Who Needs the Human Rights Act?

How many people reading this item will realise that today is Human Rights Day? Most likely, it will pass unnoticed or be criticised as another manifestation of political correctness. Yet, surely, having legislation that protect the basic human rights of everyone across the UK, including elderly or disabled people, who are possibly at their most vulnerable, is something to be proud of? So why aren't we celebrating?

Sadly, it is likely because we have allowed the myth that the Human Rights Act is nothing more than a rogue's charter used by lawyers and politicians to protect the undeserving thanks to misleading and inaccurate stories involving cats and immigration amongst others. What we read less about are those vulnerable elderly and less able people in the UK who depend on the Act for protection, or to improve the care services on which they rely.

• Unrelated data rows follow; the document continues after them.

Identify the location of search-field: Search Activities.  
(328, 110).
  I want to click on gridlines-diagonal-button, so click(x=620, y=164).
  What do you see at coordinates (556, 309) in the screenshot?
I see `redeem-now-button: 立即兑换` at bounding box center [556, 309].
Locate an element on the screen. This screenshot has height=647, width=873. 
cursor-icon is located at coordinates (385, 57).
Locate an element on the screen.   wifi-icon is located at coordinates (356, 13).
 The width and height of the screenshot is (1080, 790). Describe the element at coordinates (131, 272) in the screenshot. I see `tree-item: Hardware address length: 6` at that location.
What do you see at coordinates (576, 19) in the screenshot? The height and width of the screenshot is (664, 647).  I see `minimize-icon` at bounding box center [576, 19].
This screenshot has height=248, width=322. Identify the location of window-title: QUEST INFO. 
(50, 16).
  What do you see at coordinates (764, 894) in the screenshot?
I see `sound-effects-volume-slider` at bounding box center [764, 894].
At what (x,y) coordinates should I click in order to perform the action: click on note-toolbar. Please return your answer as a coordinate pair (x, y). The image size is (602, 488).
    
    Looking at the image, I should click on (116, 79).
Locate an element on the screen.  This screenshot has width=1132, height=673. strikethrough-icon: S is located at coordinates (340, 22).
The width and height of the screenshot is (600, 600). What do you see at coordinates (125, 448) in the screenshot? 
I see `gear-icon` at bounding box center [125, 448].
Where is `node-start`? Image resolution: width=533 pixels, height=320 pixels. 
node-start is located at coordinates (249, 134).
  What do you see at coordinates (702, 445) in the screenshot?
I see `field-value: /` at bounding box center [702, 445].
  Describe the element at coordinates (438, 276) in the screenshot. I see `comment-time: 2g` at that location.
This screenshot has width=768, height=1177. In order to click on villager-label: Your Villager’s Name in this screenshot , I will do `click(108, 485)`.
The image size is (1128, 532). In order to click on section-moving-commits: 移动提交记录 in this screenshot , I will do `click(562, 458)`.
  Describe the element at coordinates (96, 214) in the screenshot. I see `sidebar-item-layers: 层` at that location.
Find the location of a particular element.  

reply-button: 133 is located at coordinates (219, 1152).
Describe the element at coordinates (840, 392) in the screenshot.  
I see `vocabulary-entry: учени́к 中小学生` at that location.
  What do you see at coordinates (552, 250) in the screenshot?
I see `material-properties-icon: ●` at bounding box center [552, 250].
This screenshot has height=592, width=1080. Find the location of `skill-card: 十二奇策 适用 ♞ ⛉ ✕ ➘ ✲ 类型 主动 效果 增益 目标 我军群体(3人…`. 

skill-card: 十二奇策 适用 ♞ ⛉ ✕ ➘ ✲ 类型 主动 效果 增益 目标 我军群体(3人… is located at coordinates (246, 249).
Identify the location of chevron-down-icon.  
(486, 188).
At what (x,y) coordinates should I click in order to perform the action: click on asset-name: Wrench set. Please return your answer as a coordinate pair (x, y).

Dignity and respect are at the core of the Act. Unfortunately, vulnerable people are sometimes treated in a way far removed from this. What is most frightening is that this can happen when they are at their most susceptible, needing care in hospital, residential units or in their own homes.

You need only glance at the appalling findings uncovered by the BBC Panorama Special of incidents at The Winterbourne View facility in Bristol aired in May of this year. Or examine the failings that took place at Stafford Hospital during 2005-2008. Then there's the case of the elderly couple who were to be separated after more than 65 years together: the husband had been assessed as needing residential care but his wife was told by the local authority that she did not qualify.

But the Human Rights Act is much more than a legal cosh with which to bash public bodies when they fail. It gives them a positive duty to protect human rights, providing a great basis for improving the care services they provide – and as such should be celebrated.

We may think it is not necessary to have legislation to make us treat people with respect and dignity. Perhaps it shouldn't be. But, sadly, while some older people continue to be treated so badly, they continue to need the protection the Act provides.